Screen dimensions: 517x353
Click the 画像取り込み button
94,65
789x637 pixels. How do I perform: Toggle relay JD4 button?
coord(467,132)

# [Short task]
Rewrite the records, substituting "control" for every occurrence of "button" and leaving everything else unchanged.

# [Finished exercise]
Screen dimensions: 517x353
Click the 画像取り込み control
94,65
789x637 pixels. How do I perform: Toggle relay JD4 control?
coord(467,132)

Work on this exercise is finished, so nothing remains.